In an FDA news release published the same day, the agency stated it is allowing 10 parts per billion for inorganic arsenic in apple juice.
This is the same level set by the U.S. Environmental Protection Agency for arsenic in drinking water."
Arsenic is an odorless and tasteless semi-metalic element. It enters drinking water supplies from natural deposits in the ground or from agricultural and industrial practices.
The EPA says it sets the maximum contaminant level for drinking water at 0.010 mg/L or 10 parts per billion.
Whether its 10 parts per billion or lower, arsenic does not sound safe nor is it something I want in my apple juice or water.
"Overall the supply of apple juice is very safe and does not represent a threat to public health," FDA Commissioner Dr. Margaret Hamburg is quoted as saying in the Fox News article.
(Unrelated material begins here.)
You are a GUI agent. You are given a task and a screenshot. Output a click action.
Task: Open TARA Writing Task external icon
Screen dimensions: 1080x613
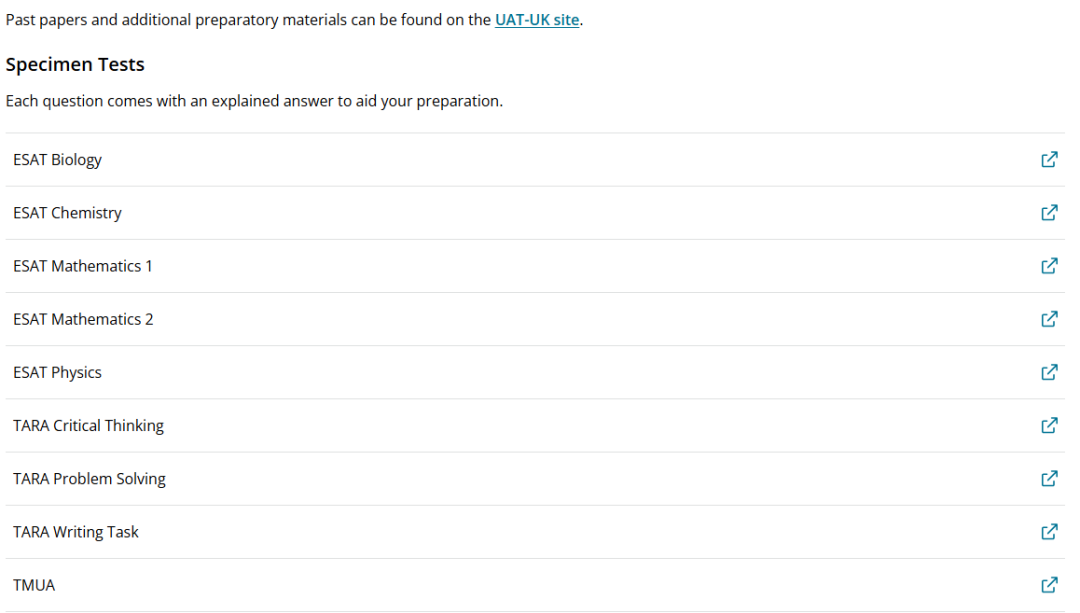(1049, 531)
However, according to the FDA news release, "Inorganic arsenic may be found in foods because it is present in the environment, both as a naturally occurring mineral and because of activity such as past use of arsenic-containing pesticides. A known carcinogen, inorganic arsenic also has been associated with skin lesions, developmental effects, cardiovascular disease, neurotoxicity and diabetes."
Americans have a right to know what other dangerous chemicals are in their juice or water.
A co-worker says she does not buy any food with more than two ingredients.
The only way to know if the juice you are drinking is safe is if you buy organic juice, which is pesticide free.
In the Lehigh Valley, there are a number of local farms and farmers markets where residents can purchase fresh organic apples and other fruit to make their own juice.
Last year, the FDA said "pink slime" in ground beef was safe to eat. Consumer groups disagreed.
This year, the agency says low levels of arsenic in apple juice is safe to drink.
In addition, the FDA allows an average of 60 or more insect pieces in six 100-gram samples of chocolate. What is the FDA going to allow in our food or beverages next year?
Be aware of what you and your family eat and drink.
Know where your food comes from.
According to LocalHarvest.org, most produce in the U.S. is picked 4 to 7 days before placed on supermarket shelves, and it is shipped for an average of 1,500 miles before being sold.
When buying locally, you know exactly where the food was grown and you can avoid unwanted contaminants.